On March 29, the Arbitration Court of the Moscow District had to pass a verdict in a case related to the bankruptcy of a woman who inherited property after the death of her husband, who was declared bankrupt. Case No. À41-31815 / 2017 had previously been considered by the courts of the first and appeal instances, but it turned out that both of them incorrectly applied the norms of substantive and procedural law.

At the end of 2012, the spouses Lavrova and Skvortsov lent Belousov $ 750 thousand at interest for a year. The latter had to repay the debt by the end of 2013, but died unexpectedly in April 2013, after which his wife Tatiana accepted his inheritance.

In November of the same year, Skvortsov died, and his wife Irina Lavrov became his heir. Since Tatyana Belousova had not repaid the debt taken in 2012, Lavrova appealed to the Shchelkovo City Court, which granted her petition in August 2015.

More than 42 million rubles were collected as the main debt, almost 7.7 million rubles of accrued interest and 60 thousand of the state duty.

This decision became the basis for the court to subsequently declare Tatyana Belousova bankrupt (April 2, 2018), starting the restructuring of her debts, including those that were inherited by her.

In 2019, the heiress appealed to the arbitration court with a claim to declare her ex-husband bankrupt, whose debt to Irina Lavrova also entered the register of claims. After that, the heiress applied to the court and asked to exclude these requirements from the register of her own debts in order to prevent the “doubling” of claims and the enrichment of the creditor Irina Lavrova in a double amount. It is curious that both the first instance and the appellate instance supported the citizen Belousova, noting that the fact that Lavrova was declared as a creditor in the bankruptcy case of the deceased Belousov was “enough for her”.

What was the opinion of the court of appeal? Judges Zenkova, Korotkova and Tarasov drew attention to the fact that none of the instances took into account simple truths. Debt obligations are terminated when they are fulfilled or there is a legal reason for this. In the case under consideration, there were no such grounds, and the abuse of Tatiana Belousova's subjective rights was obvious already for the first instance and was recorded in the ruling of the capital arbitration court of September 2, 2019.

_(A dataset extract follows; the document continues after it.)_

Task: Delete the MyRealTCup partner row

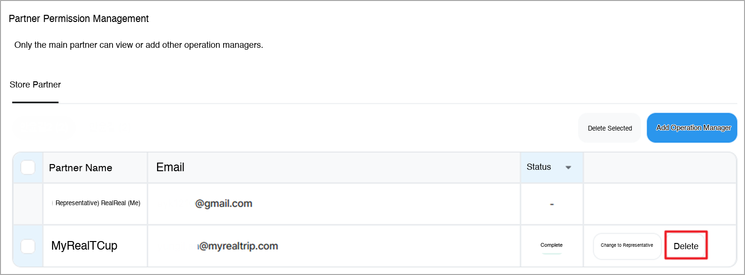Action: [686, 246]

The district court also noted that the presentation of the same claims to different persons (including in different insolvency proceedings) is not something exceptional for judicial practice.

Guarantors often receive claims from creditors for which the main debtors have not settled. The inclusion of claims in the register is not identical with their extinguishment, which means that it would be unfair to exclude such claims from the register to another bankrupt (in this case, to his heiress). Thus, the definitions of the lower instances adopted in 2020 were canceled, and the district court rejected Belousova's petition to exclude the debt to Lavrova from the register of claims against her.